::: Texte fourni

4.2.2 La provenance sociologique « des branchés du portable africain »

Pour répondre à la question de savoir, quelles sont les populations intéressées par le portable en Afrique, il est important de souligner au premier abord qu’il n’existe pas à ce jour, d’études scientifiquement réalisées, qui permettent de décrypter avec certitude la provenance sociologique des utilisateurs du téléphone mobile en Afrique.

Faute d’études fiables préalablement réalisées sur la question, nous irons puiser les réponses à cette question en nous appuyant sur les enquêtes que nous avons menées lors de nos voyages d’études et sur les informations et la documentation recueillies auprès des opérateurs de la téléphonie mobile au Gabon.

::::::
::: Entrées extraites

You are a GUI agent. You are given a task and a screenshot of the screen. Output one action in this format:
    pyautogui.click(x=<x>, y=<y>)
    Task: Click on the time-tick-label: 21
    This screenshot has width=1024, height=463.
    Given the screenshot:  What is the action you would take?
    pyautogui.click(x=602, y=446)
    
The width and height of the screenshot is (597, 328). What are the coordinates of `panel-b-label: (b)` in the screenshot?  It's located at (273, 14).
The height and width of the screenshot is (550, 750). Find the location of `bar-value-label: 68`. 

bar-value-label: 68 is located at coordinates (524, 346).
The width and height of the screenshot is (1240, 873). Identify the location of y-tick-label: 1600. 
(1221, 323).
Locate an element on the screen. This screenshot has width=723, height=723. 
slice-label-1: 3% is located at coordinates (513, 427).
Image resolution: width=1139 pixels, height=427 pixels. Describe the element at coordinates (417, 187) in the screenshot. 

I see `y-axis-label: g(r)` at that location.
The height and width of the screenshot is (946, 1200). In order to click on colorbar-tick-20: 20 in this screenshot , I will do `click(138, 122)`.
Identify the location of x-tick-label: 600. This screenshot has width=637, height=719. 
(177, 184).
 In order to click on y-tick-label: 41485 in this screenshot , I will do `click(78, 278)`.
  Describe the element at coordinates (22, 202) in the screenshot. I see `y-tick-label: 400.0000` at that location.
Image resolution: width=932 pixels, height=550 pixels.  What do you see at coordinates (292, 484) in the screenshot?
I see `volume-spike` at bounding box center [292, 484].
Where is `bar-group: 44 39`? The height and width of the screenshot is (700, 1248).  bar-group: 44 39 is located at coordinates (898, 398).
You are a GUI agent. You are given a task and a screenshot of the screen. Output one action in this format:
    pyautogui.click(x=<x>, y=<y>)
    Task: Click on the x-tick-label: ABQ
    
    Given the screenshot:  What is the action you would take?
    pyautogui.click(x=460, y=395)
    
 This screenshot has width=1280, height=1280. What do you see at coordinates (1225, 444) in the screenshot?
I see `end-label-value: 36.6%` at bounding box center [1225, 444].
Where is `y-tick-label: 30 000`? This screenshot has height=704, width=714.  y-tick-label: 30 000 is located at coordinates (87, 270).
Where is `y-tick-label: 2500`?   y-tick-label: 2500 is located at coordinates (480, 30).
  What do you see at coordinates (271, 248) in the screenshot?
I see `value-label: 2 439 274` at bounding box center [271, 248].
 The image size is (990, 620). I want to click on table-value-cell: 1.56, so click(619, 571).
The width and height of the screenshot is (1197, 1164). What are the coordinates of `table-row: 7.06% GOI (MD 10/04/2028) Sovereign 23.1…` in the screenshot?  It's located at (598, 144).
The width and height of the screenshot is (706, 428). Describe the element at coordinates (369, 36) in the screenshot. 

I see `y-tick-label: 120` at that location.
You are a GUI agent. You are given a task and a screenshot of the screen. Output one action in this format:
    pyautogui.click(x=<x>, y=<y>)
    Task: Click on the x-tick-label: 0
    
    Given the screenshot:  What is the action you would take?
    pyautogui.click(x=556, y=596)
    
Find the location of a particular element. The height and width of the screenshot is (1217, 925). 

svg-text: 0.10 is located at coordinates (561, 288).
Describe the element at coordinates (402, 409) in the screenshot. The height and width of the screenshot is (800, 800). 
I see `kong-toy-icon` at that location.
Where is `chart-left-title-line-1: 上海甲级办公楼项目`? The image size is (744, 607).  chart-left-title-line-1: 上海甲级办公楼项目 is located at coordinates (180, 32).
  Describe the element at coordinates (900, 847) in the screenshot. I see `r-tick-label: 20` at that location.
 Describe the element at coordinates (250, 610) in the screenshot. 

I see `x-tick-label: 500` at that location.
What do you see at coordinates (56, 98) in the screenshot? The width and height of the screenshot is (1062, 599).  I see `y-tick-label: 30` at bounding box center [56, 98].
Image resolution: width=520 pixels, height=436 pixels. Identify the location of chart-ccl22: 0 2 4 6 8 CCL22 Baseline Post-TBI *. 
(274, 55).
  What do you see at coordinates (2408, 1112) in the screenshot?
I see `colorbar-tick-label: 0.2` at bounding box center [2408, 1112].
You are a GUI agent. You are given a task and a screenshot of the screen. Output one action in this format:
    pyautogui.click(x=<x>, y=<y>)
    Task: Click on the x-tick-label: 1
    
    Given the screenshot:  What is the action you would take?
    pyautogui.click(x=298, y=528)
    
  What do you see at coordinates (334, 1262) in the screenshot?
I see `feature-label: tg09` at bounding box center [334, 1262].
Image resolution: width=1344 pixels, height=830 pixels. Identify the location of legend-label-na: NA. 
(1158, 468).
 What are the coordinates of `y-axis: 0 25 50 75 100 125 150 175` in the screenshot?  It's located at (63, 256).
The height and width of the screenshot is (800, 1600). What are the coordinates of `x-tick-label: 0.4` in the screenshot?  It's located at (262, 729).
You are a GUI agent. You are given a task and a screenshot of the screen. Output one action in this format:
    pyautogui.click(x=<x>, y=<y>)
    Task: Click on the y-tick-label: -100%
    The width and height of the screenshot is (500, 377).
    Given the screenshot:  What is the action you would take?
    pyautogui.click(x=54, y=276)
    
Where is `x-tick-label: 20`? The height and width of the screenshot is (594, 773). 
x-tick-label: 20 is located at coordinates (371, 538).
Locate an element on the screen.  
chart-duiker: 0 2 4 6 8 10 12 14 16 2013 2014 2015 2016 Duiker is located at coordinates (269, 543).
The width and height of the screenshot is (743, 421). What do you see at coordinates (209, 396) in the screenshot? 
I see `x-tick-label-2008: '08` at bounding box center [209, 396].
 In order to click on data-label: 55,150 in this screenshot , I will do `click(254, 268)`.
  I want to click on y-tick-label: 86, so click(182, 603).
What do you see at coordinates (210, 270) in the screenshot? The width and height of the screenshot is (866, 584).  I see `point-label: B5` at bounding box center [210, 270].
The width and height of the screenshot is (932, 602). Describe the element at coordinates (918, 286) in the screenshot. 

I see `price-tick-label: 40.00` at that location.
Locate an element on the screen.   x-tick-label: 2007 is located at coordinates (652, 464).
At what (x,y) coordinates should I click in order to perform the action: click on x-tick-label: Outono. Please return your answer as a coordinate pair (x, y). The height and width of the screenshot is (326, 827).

::::::

- [Questions sur le document]:
a. Reproduisez sans modification le segment du texte sur les utilisateurs du portable en Afrique qui va de « Pour répondre à » à « mobile en Afrique. ».
b. Poursuivez la rédaction du texte sur les utilisateurs du portable en Afrique à partir de sa dernière phrase.

- [Liste des réponses]:
a.
Pour répondre à la question de savoir, quelles sont les populations intéressées par le portable en Afrique, il est important de souligner au premier abord qu’il n’existe pas à ce jour, d’études scientifiquement réalisées, qui permettent de décrypter avec certitude la provenance sociologique des utilisateurs du téléphone mobile en Afrique.

b.
Les avis et expériences des personnalités qui travaillent dans le domaine des nouvelles technologies de l’information et de la communication (consultants, enseignants en sociologie…), nous ont été d’un grand apport. Aussi, mettons-nous à profit notre expérience ainsi que les observations que nous avons faite de la société gabonaise. Pour ce qui est de l’analyse du reste du continent africain, l’enquête (Cf. annexe) que nous avions menée à Lyon (Rhône) auprès d’une cinquantaine d’étudiants Africains nous est d’une aide considérable dans la compréhension des comportements.

L’analyse qui suit sera donc essentiellement basée sur du vécu, et sur de l’observation. Cela étant, pour répondre à la question sur le public intéressé par le mobile, toutes les sources concordent à dire que le mobile intéresse presque tous les publics : professionnels, scolaires/étudiants et même troisième âge.

Osons même affirmer que les personnes qui ne détiennent pas de téléphone mobile aujourd’hui n’ont pas les moyens de se l’offrir. Car ce n’est pas le désir de l’avoir qui manque. Combien de personnes n’ont-elles pas sollicité notre téléphone portable lors de notre séjour au Gabon ? Considérant que nous pouvions « prendre un autre une fois en France » comme si les téléphones mobiles se ramassaient en France. C’est dire combien les gens désirent le téléphone mobile.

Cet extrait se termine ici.